Garnets – Spessartite, Tsavorite, Demantoid, Rhodolite & more

spessartite rough - Garnets - Spessartite, Tsavorite, Demantoid, Rhodolite & more

Garnets have long been valued for their many properties. In early biblical writings they were known as ‘carbunculus’ meaning ‘little spark’, and that sums up its stunning beauty when polished and cut.

There are several types of garnet, originating from different seams around the globe. As a result, they possess slightly different chemical compositions, and can found in a variety of colours, ranging from deep reds, purples, and greens to browns and blacks. As a general rule, however, the lighter the stone, the more valuable it is.

  • Pyrope garnet is now found mainly in South Africa, Brazil, Australia, the United States, Mexico and Myanmar.
  • Almandine garnet is found in Sri Lanka, Mozambique, India, Brazil, Alaska and Greenland.
  • Rhodolite garnet, which ranges in color from pink to purplish red and is the most popular, is mined in Africa, India, Sri Lanka and the United States.

Most garnet these days is open-pit mined for industrial uses, and the largest stones are crushed to make abrasive blasting materials. Only a minority are pure and flawless enough to be cut as gemstones. Special care should be taken when handling garnets, as, whilst being hard, it is also brittle, and can be scratched by other garnets.

Myths and Beliefs

The name ‘garnet’ is thought to come from the Latin granum meaning ‘seed’ and refers to its similarity to the jewel-like seeds of the pomegranate. Like the pomegranate, it was said to symbolize faith and truth, and to have strong curative powers. Travelers would wear garnet amulets for protection against illness. Conversely, garnets were used in ancient Asia to replace metal bullets because they were believed to cause a higher frequency of fatal injuries.

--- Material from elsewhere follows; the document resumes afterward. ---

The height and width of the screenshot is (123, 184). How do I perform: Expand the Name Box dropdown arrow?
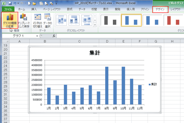(37, 36)
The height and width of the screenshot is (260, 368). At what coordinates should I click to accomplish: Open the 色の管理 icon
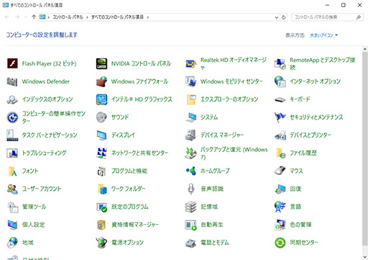280,225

The pomegranate and, by association, the garnet, featured in many ancient Greek myths, the most famous being the story of Hades abducting Persephone and stealing away with her to the underworld. His brother, Zeus, on behalf of Persephone’s mother, Demeter, sent Hermes to bring her back. Persephone was, understandably, pretty pleased with this plan. However, Hades had fallen in love with her, and begged her to return to him. She was a bit reluctant to do this having never heard of Stockholm Syndrome, and so he presented her with a pomegranate, thinking that once she had tasted the delicious sweetness of the fruit, she would be driven to return to the underworld. Lo and behold, he was right! She did indeed go back to Hades and ate pomegranates for three whole months every year, causing winter to descend upon the earth. Thus, the fruit, and the garnet, became associated with eternity, attraction, and lovers separated, or suffering broken bonds.

Possibly as a reference to this myth, the garnet is the traditional birthstone for wintery January.